**Exercise description**
Please show all lines of the records that include "computer".

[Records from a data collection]
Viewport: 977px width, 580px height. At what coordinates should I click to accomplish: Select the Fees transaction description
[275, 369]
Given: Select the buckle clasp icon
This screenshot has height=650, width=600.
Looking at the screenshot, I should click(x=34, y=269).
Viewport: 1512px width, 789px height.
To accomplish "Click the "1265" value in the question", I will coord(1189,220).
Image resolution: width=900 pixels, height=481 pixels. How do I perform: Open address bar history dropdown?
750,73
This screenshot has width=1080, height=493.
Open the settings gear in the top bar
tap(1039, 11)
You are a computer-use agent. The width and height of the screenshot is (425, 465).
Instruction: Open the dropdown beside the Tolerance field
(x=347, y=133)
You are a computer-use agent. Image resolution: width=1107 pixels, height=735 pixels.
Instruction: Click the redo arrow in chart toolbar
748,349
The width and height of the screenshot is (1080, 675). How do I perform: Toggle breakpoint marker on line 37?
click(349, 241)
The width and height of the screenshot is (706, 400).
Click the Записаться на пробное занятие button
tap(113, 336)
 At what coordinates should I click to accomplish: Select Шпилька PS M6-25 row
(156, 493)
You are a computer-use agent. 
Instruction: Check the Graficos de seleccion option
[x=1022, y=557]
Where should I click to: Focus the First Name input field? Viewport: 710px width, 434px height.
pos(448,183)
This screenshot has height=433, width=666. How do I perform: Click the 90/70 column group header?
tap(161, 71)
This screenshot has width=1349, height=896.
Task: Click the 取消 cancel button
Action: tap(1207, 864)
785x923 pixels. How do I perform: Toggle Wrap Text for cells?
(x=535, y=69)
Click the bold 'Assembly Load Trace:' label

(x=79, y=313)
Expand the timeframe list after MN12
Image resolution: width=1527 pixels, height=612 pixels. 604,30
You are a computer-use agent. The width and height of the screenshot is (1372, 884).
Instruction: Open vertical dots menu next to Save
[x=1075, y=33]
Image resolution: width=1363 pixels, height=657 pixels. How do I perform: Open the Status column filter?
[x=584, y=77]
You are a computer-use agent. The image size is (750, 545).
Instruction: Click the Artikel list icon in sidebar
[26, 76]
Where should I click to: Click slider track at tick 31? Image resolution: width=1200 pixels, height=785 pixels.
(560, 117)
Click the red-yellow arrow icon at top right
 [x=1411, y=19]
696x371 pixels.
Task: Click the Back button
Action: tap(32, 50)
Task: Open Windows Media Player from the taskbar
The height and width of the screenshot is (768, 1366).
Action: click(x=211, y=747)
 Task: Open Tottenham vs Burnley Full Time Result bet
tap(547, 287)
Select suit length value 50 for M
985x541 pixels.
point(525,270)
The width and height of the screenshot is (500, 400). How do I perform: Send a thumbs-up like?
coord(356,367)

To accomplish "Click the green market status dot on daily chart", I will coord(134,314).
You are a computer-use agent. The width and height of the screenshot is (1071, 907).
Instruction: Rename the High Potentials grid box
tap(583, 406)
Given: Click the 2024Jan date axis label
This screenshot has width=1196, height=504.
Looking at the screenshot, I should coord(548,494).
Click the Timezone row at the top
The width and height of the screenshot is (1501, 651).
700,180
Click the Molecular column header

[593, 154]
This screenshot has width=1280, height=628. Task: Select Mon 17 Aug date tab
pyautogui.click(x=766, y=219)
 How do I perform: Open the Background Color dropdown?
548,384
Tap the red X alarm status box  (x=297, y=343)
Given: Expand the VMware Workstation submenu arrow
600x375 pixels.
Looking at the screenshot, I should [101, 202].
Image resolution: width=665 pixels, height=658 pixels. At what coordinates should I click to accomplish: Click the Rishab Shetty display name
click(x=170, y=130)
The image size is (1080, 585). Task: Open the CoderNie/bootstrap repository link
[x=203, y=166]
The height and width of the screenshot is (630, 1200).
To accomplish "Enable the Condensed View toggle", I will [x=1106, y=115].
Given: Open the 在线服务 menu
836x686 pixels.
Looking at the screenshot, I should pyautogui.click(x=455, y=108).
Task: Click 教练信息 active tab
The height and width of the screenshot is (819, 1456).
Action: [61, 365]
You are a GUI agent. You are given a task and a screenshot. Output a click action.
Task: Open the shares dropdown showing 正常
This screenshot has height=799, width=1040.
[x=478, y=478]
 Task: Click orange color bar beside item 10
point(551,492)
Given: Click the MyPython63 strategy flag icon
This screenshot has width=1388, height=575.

**Response**
You are a computer-use agent. The width and height of the screenshot is (425, 465).
You are a computer-use agent. Image resolution: width=1107 pixels, height=735 pixels.
You are a computer-use agent. 
You are a computer-use agent. The width and height of the screenshot is (1372, 884).
You are a computer-use agent. The image size is (750, 545).
You are a computer-use agent. The width and height of the screenshot is (1071, 907).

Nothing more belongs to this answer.